Creating a campaigning network
Lawyer Ngeow Chow Ying, who is vice-chairman of the Kuala Lumpur and Selangor Chinese Assembly Hall’s Commission for Human Rights, and is one of the organisers of the upcoming congress in KL, says he hopes the event will open up the way to abolition of the death penalty in the Asia-Pacific region. “We hope to consolidate the different perspectives of government agencies, civil society, academicians and the media. It is important that each stakeholder leaves the congress with a project that will further our common goals.”
Ngeow Chow Ying said he would like the congress to clear up the preconceived idea that the death penalty could solve ongoing social issues related to drug addiction and abuse.
The former president of Timor and 1996 Nobel Peace Prize Laureate, José Ramos-Horta, is due to attend the congress. Ngeow Chow Ying said he hoped Ramos-Horta would help anti-death penalty campaigners to get their message across to parliamentarians.
It is hoped that Malaysia’s law minister, Nancy Shukri will be able to attend. “I hope Nancy Sukri will be able to shed light on the comprehensive studies the Malaysian government has conducted about the mandatory death penalty,” Ngeow Chow Ying said. “We need to hear the government’s view on this issue and the direction it wants to take.”
He said he hoped the regional congress could become a regular event in Asia. “We could strengthen our presence and influence in the region by developing action strategies for the NGOs and by creating a common and efficient networking platform.”
Ngeow Chow Ying began campaigning against the death penalty after the Kuala Lumpur and Selangor Chinese Assembly Hall’s Civil Rights Committee (CRC) gave support to Yong Vui Kong, a young Malaysian sentenced to death in Singapore for drug trafficking.
In 2010, the CRC campaigned for clemency for Yong Vui Kong. “We ran a national roadshow, organised forums and art exhibitions, and launched a petition,” Ngeow Chow Ying said. “Thanks to those events, a public debate on the death penalty started in Malaysia, and Yong does not live with the fear of being executed anymore.
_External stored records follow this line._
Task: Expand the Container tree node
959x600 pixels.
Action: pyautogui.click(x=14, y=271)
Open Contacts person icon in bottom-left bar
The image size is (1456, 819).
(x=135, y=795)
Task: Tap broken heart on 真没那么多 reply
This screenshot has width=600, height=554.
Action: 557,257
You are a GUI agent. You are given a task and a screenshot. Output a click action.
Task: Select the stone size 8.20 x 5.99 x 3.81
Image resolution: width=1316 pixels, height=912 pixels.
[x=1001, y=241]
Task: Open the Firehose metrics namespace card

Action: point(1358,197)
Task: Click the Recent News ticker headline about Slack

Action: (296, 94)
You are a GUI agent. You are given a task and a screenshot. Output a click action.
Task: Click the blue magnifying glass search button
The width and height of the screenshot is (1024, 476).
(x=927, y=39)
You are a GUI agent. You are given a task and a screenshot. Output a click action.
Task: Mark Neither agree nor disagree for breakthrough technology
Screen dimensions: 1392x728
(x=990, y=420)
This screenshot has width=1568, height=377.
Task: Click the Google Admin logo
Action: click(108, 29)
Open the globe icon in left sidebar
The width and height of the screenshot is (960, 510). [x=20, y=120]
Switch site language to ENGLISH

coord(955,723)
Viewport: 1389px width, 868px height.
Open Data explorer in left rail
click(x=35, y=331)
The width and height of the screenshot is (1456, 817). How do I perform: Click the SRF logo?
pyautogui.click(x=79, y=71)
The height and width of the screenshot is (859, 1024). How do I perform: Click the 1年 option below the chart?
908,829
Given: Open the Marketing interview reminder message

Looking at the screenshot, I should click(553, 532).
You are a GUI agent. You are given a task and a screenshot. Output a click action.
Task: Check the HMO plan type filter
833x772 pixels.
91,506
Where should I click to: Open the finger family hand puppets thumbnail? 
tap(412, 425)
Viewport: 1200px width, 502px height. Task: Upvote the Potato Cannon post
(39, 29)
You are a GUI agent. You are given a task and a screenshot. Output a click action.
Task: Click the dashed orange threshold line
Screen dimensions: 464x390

In 2013, his sentence was commuted to life imprisonment.”
Congress project coordinator Timothée de Maillard says ordinary citizens, human rights activists, and members of the legal profession who voice their opposition to the death penalty in retentionist countries face considerable political, legal, or religious obstacles on a daily basis.
“Often part of a minority, they strive to make their voices heard by an ill-informed public opinion that wrongly thinks that the death penalty is an essential way of efficiently combating crimes.”
The United Nations Human Rights Committee has concluded on several occasions that drug trafficking does not meet the threshold of “most serious crimes”. Imposition of the death penalty in such cases therefore goes against Article 6 of the International Covenant on Civil and Political Rights.
“This violation of international standards and the lack of transparency are subject to growing contestations,” De Maillard said. There have been positive outcomes such as the Malaysian government’s review of the mandatory death penalty for certain drug-related offences, he says. “The upcoming regional congress will be a great opportunity to think about the progressive abolition of the mandatory death penalty.”
Over recent decades, Asian civil society’s commitment to abolition has increased, De Maillard adds. “The Malaysian abolitionist movement, led by ADPAN, SUHAKAM, and the Bar Council of Malaysia, has strengthened.
“The cooperation of these structures for this regional congress will reinforce and empower the existing Asian abolitionist movement, making it more visible at the global level.”
1) In Hood’s study, 1,535 Malaysians were interviewed between November 8 and December 28, 2012.